Jodie and Chaun Steiner of Toledo participated for the second year on behalf of their two sons, Braeden, 11, and Bronson, 8, who both have brain tumors from neurofibromatosis. Jodie Steiner, who also has neurofibromatosis, said there's a 50/50 chance of passing the disease on to children.

"Both of our boys have brain tumors from their neurofibromatosis," she said. "We just want to find a cure so when they have children, they don't have to worry about what they might be passing on to them."

Dan Gilbert, chairman and founder of Quicken Loans, and his wife, Jennifer, matched every dollar that runners raised between $500 and $1,000 in both the Detroit and Cleveland undie runs because their son, Nick, has neurofibromatosis.

The Undie Run is also run in 38 other U.S. cities, as well as in Australia. In the inaugural run in 2013, Detroit had 500 participants.

Sheila Cahoon of Clinton Township has a son, Nick, 5, who has neurofibromatosis. She participated and helped fundraise for a third year in a row.

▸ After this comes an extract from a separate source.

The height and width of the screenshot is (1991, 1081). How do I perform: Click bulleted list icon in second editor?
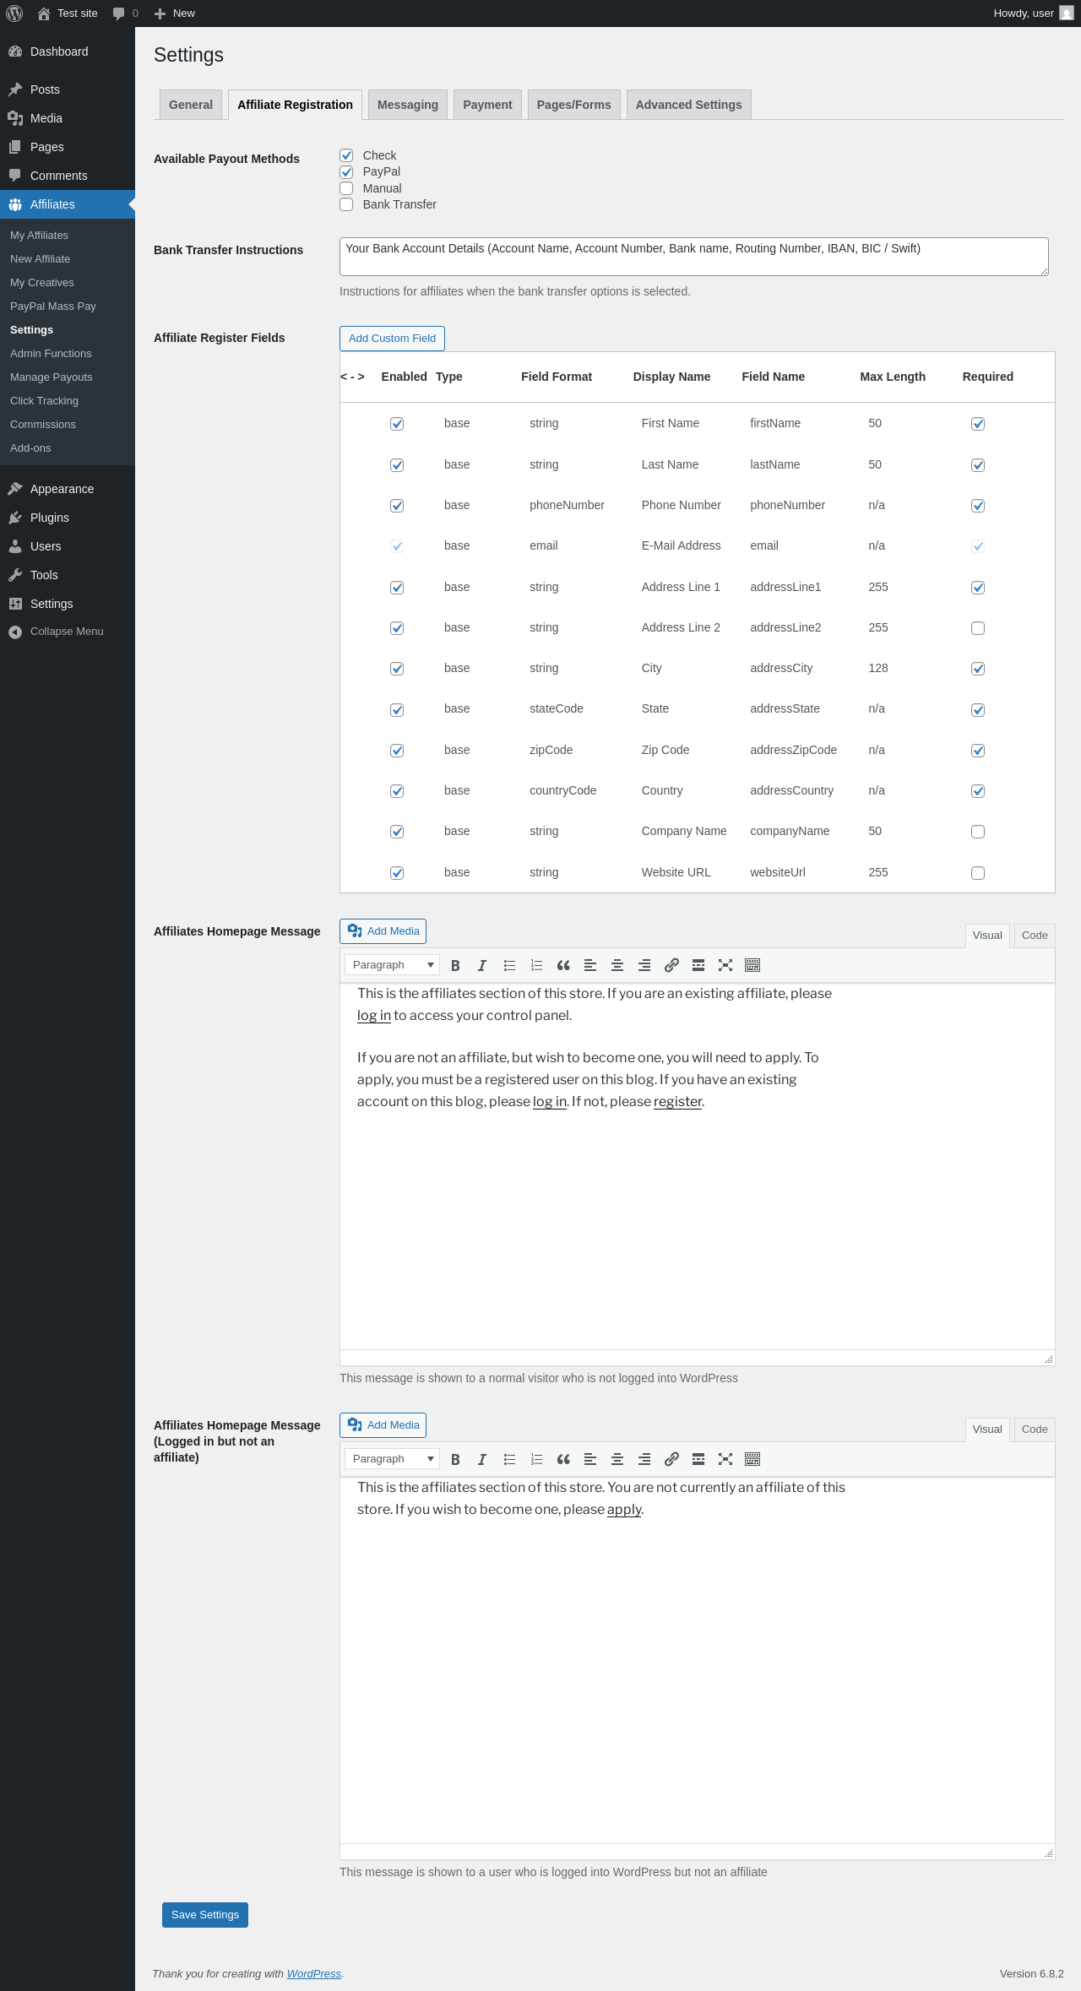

"As a mother with a child with NF, it's my goal to find better treatments and ultimately a cure," Cahoon said.

Nationally, the Cupid's Undie Runs are expected to raise an estimated $3 million this year.

"Despite the freezing temps, more than 1,200 runners came out today," John Marcicky, who organized the Detroit race said, noting this year drew 200 more participants than last year. "We raised more than $200,000 dollars in Detroit alone —all to support the Children's Tumor Foundation."